11-yr jail term for dissident for subversion
BEIJING: Leading Chinese dissident Liu Xiaobo has been jailed for 11 years for “inciting subversion of state power”, after a trial condemned in the West. The trial, from which Western diplomats and journalists were barred, followed Liu’s co-authorship of a document last year urging political reform. Several people were apparently hurt at a Hong Kong protest over the sentence. The human rights group Amnesty International condemned the sentence, saying freedom of speech was at stake. The US also denounced the sentence. China has accused Washington and the EU of meddling in its affairs.
“All I can tell you now is 11 years,” the defendant’s wife, Liu Xia, told reporters. Diplomats said they were told by Liu’s lawyers that he had been deprived of his political rights for further two years. There was immediate US reaction to the sentencing.
“We continue to call on the government of China to release him immediately and to respect the rights of citizens to peacefully express their political views in favour of universally recognised fundamental freedoms,” said embassy official Gregory May at the courthouse.
May was one of a dozen diplomats - from the US, Canada, Australia and several European countries - stopped by authorities from attending the trial and sentencing.
“Persecution of individuals for the peaceful expression of political views is inconsistent with internationally recognised norms of human rights,” May said.
Chinese Foreign Ministry spokeswoman Jiang Yu told reporters this week that statements from embassies calling for Liu’s release were “a gross interference in China’s internal affairs.”
Photographs taken outside China’s Liaison Office in Hong Kong today show three people being treated on the pavement for injuries. The Associated Press, which released the images, said a security guard, a protester and a police officer had been hurt during a protest. Liu is a prominent government critic and veteran of the 1989 Tiananmen Square democracy protests. A writer and former university professor, he has been in jail since 2008, after being arrested for writing a document known as Charter 08.
The charter called for greater freedoms and democratic reforms in China, including an end to Communist one-party rule. Liu is the only person to have been arrested for organising the Charter 08 appeal, but others who signed it have reported being harassed.

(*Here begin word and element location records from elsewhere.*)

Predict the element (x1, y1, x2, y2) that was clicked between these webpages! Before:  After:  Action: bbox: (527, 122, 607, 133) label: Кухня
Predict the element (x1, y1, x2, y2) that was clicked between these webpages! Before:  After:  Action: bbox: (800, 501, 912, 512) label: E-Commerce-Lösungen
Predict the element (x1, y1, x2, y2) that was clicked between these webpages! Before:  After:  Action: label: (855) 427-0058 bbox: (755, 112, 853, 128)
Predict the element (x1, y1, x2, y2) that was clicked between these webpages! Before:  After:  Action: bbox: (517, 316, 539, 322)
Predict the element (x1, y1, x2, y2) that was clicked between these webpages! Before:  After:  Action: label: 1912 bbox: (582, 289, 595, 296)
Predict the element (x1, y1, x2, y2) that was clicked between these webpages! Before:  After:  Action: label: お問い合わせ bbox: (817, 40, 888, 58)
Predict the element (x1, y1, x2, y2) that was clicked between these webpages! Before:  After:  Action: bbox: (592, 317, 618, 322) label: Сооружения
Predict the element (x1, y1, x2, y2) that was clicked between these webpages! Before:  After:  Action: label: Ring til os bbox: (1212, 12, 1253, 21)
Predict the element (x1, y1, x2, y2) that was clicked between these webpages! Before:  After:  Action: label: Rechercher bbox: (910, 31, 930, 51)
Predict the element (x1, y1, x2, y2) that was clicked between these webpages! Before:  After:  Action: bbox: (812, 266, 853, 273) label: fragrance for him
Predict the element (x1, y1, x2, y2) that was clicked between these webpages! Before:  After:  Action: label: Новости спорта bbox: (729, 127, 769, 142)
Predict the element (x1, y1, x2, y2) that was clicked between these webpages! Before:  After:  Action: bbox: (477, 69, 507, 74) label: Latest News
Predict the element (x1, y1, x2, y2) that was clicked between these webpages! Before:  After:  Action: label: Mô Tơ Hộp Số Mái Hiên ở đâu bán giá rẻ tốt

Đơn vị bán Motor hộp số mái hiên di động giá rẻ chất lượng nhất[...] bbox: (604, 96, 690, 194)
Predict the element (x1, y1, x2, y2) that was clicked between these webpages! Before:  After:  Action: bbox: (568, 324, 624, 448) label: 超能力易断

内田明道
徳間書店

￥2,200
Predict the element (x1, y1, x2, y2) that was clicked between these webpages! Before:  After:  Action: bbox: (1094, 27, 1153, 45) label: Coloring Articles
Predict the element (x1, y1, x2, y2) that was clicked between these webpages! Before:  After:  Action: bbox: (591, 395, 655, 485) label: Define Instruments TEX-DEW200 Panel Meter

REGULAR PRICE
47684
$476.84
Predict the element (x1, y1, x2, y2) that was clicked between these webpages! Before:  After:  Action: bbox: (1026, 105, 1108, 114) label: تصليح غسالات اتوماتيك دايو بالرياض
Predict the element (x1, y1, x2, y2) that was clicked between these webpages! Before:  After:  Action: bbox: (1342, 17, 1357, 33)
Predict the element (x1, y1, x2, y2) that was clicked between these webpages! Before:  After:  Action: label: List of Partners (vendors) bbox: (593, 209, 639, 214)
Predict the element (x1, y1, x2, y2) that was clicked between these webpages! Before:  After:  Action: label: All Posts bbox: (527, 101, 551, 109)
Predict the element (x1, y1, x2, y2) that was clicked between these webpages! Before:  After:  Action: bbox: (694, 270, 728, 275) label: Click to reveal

Amnesty International said it condemned the sentence imposed on Liu and was “deeply concerned for other Charter 08 signatories and freedom of expression in China”. “Liu Xiaobo’s detention and trial show that the Chinese government will not tolerate Chinese citizens participating in discussions about their own form of government,” said Sam Zarifi, director of Amnesty’s Asia-Pacific Programme.
Earlier, co-signees of the Charter said they were ready to be punished alongside Liu - not to admit they had done anything wrong but to stress their ideas were the same.
Abolishing the law on inciting to subvert state power is among the reforms advocated in Charter 08. “We should end the practice of viewing words as crimes,” the petition says.
“[ Liu] has worked to try to find a way to allow the ordinary citizen to criticise the government or to make proposals to the government, on how the people can participate in government,” the head of the law firm defending him, Mo Shaoping, told AFP.